— Yazılı Talimat —
Yargıtay kararındaki "Anayasa Mahkemesinin yukarıda" ifadesiyle başlayıp "KALDIRILMASINA karar verildi." ifadesiyle biten kısmı hiç değiştirmeden tekrarla.

— Alıntı —
--

Anayasa Mahkemesi; somut olayda Dairenin, başvurucunun ifadelerinin işverenine karşı sadakat yükümlülüğüne hangi yönlerden aykırılık oluşturduğu ve söz konusu son derece ağır tedbire zorunlu ve en son çare olarak başvurulup başvurulmadığı hususlarında yeterli bir değerlendirme yapmaksızın başvurucunun iş sözleşmesinin feshinin geçerli bir nedene dayandığına karar verdiğini, başvurucunun ifade özgürlüğü ile işverene karşı sadakat yükümlülüğü arasında bir denge kurmaya çalışmadığını, bu sebeple Dairenin başvurucunun iş sözleşmesinin feshinin geçerli bir nedene dayandığına ilişkin ileri sürdüğü gerekçelerin başvurucunun ifade özgürlüğü hakkına yapılan müdahale için ilgili ve yeterli olarak kabul edilemeyeceği sonucuna varmıştır.
Anayasa Mahkemesince; yukarıda belirtilen gerekçelerle Anayasa’nın 26. maddesinde güvence altına alınan ifade özgürlüğünün ihlal edildiğine karar verilerek ihlalin Mahkeme kararından kaynaklandığı belirlenmiş ve bu yöndeki iddianın kabul edilebilir olduğuna, kararın bir örneğinin ihlalin sonuçlarının ortadan kaldırılması için yeniden yargılama yapılmak amacıyla Mahkemesine gönderilmesine karar verilmiştir.
Anayasa Mahkemesinin yukarıda tarih ve sayısı belirtilen kararı doğrultusunda, dosya kapsamının yeniden değerlendirilmesi neticesinde, davacının bir arkadaşının kendisine gönderdiği ve davalı Banka genel müdürünün odasının önündeki boş kutuları gösteren bir fotoğrafı WhatsApp isimli telefon uygulamasındaki arkadaş grubunda paylaşmasından ibaret eyleminin ifade özgürlüğü kapsamında kaldığı ve iş sözleşmesinin feshi için haklı ya da geçerli bir sebep oluşturmadığı anlaşılmakla; Yargıtay (Kapatılan) 22. Hukuk Dairesinin 09.05.2017 tarihli, 2017/32592 esas ve 2017/10720 karar sayılı kararının ORTADAN KALDIRILMASINA karar verildi.
Dava dosyası için Tetkik Hakimi tarafından düzenlenen rapor dinlendikten sonra dosya incelendi, gereği konuşulup düşünüldü:
Y A R G I T A Y K A R A R I
Dosyadaki yazılara, kararın dayandığı delillerle kanuni gerektirici sebeplere ve özellikle delillerin takdirinde bir isabetsizlik görülmemesine göre, yerinde bulunmayan bütün temyiz itirazlarının reddi ile usul ve kanuna uygun olan hükmün ONANMASINA, aşağıda yazılı temyiz giderinin temyiz edene yükletilmesine 24.11.2021 tarihinde oy birliğiyle kesin olarak karar verildi.

--

— Veri Kesiti —
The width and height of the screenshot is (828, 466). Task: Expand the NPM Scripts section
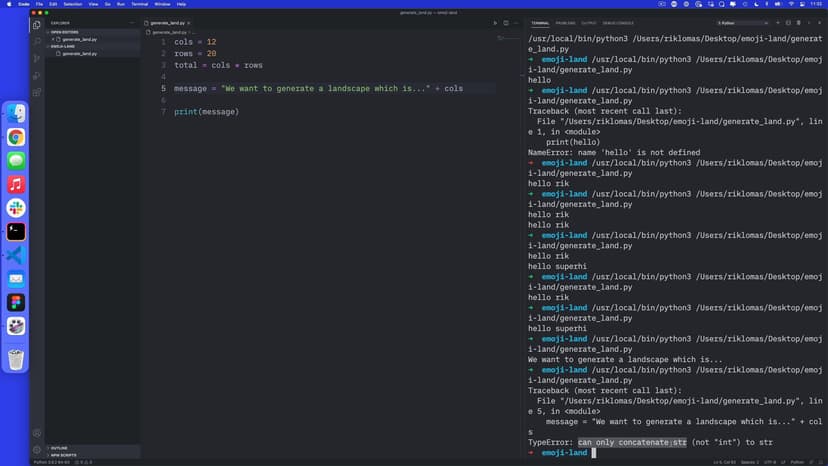(x=63, y=455)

--

— Problemin Çözümü —
Anayasa Mahkemesinin yukarıda tarih ve sayısı belirtilen kararı doğrultusunda, dosya kapsamının yeniden değerlendirilmesi neticesinde, davacının bir arkadaşının kendisine gönderdiği ve davalı Banka genel müdürünün odasının önündeki boş kutuları gösteren bir fotoğrafı WhatsApp isimli telefon uygulamasındaki arkadaş grubunda paylaşmasından ibaret eyleminin ifade özgürlüğü kapsamında kaldığı ve iş sözleşmesinin feshi için haklı ya da geçerli bir sebep oluşturmadığı anlaşılmakla; Yargıtay (Kapatılan) 22. Hukuk Dairesinin 09.05.2017 tarihli, 2017/32592 esas ve 2017/10720 karar sayılı kararının ORTADAN KALDIRILMASINA karar verildi.